Effective use of verification and validation resources

  • Steven Darcy 
  • Daniel Maxwell , 
  • Andrew Loerch 
  • a,c George Mason University, 4400 University Drive MSN 4A6, Fairfax, VA, 22030, USA
  • KaDSci LLC, 031 University Dr., Suite 100, Fairfax, VA, 22030, USA
Cite as
Darcy S., Maxwell D., Loerch A. (2020). Effective use of verification and validation resources.
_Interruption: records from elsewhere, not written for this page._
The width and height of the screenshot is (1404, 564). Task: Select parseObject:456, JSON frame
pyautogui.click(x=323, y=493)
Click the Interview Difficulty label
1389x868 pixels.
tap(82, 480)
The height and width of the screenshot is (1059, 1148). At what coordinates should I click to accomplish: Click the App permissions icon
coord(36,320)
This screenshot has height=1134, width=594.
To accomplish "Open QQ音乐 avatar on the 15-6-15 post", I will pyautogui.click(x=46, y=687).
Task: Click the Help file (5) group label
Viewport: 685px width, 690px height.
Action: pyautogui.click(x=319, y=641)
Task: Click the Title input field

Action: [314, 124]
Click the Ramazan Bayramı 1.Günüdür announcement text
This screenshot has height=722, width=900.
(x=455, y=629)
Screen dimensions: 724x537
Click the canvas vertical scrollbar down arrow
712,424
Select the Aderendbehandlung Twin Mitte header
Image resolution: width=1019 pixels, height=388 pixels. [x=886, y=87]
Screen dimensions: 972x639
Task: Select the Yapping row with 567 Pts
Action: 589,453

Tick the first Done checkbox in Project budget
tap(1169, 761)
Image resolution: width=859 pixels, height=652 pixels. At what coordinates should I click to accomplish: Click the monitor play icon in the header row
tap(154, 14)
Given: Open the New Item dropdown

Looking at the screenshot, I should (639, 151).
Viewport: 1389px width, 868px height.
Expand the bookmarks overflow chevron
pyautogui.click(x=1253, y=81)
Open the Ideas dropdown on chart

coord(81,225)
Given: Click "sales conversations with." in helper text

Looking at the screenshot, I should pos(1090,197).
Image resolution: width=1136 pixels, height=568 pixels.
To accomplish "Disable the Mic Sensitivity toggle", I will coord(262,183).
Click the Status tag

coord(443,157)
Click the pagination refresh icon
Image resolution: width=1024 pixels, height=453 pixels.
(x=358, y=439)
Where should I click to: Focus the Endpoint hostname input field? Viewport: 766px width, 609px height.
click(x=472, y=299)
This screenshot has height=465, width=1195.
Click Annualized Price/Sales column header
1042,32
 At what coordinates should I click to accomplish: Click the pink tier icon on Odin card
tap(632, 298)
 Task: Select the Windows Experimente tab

Proceedings of the 19th International Conference on Modeling & Applied Simulation (MAS 2020), pp. 34-43. DOI: https://doi.org/10.46354/i3m.2020.mas.005

Abstract

A model has force if it can positively and constructively influence decision makers. To a large extent, the force a model has on a decision maker is determined by the confidence they have in the model. Ideally that confidence is a consequence of the model performing well in a high-quality verification and validation process. This paper presents a generalization of the Line of Sight Evidential Reasoning and Analysis methodology. This methodology is used to construct a Bayesian network which codifies our belief about how specific verification and validation activities change a model’s force on a decision maker. Using the Bayesian network we rank verification and validation activities based on how much impact they have on the model’s force. We then show how the ranking of verification and validation activities can change based on the intended use of the model. In other words, the Generalized Line of Sight Evidential Reasoning and Analysis methodology provides a quantitative basis for allocating V&V resources and this allocation may be different for different decision makers or model uses.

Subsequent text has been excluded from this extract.